But when my grandfather’s will (of the purport of which in my particular favour, until it was opened, I was as ignorant as they) had lopped off one branch of my brother’s expectation, he was extremely dissatisfied with me. Nobody indeed was pleased: for although everyone loved me, yet being the youngest child, father, uncles, brother, sister, all thought themselves postponed, as to matter of right and power (Who loves not power?): And my father himself could not bear that I should be made sole, as I may call it, and independent; for such the will, as to that estate and the powers it gave, (unaccountably, as they all said), made me.

To obviate, therefore, everyone’s jealousy, I gave up to my father’s management, as you know, not only the estate, but the money bequeathed me (which was a moiety of what my grandfather had by him at his death; the other moiety being bequeathed to my sister); contenting myself to take as from his bounty what he was pleased to allow me, without desiring the least addition to my annual stipend.
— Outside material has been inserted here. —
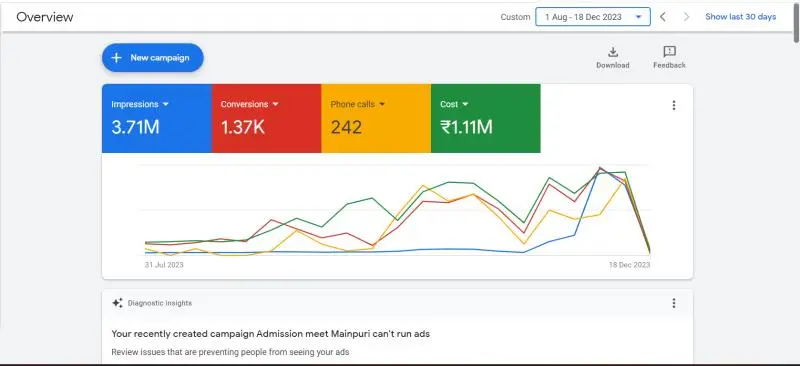Screen dimensions: 800x366
Task: Go to previous date range arrow
Action: (x=662, y=17)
And then I hoped I had laid all envy asleep: but still my brother and sister (jealous, as now is evident, of my two uncles’ favour of me, and of the pleasure I had given my father and them by this act of duty) were every now-and-then occasionally doing me covert ill offices: of which, however, I took the less notice, when I was told of them, as I thought I had removed the cause of their envy; and I imputed everything of that sort to the petulance they are both pretty much noted for.

My brother’s acquisition then took place. This made us all very happy; and he went down to take possession of it: and his absence (on so good an account too) made us still happier. Then followed Lord M.’s proposal for my sister: and this was an additional felicity for the time. I have told you how exceedingly good-humoured it made my sister.

You know how that went off: you know what came on in its place.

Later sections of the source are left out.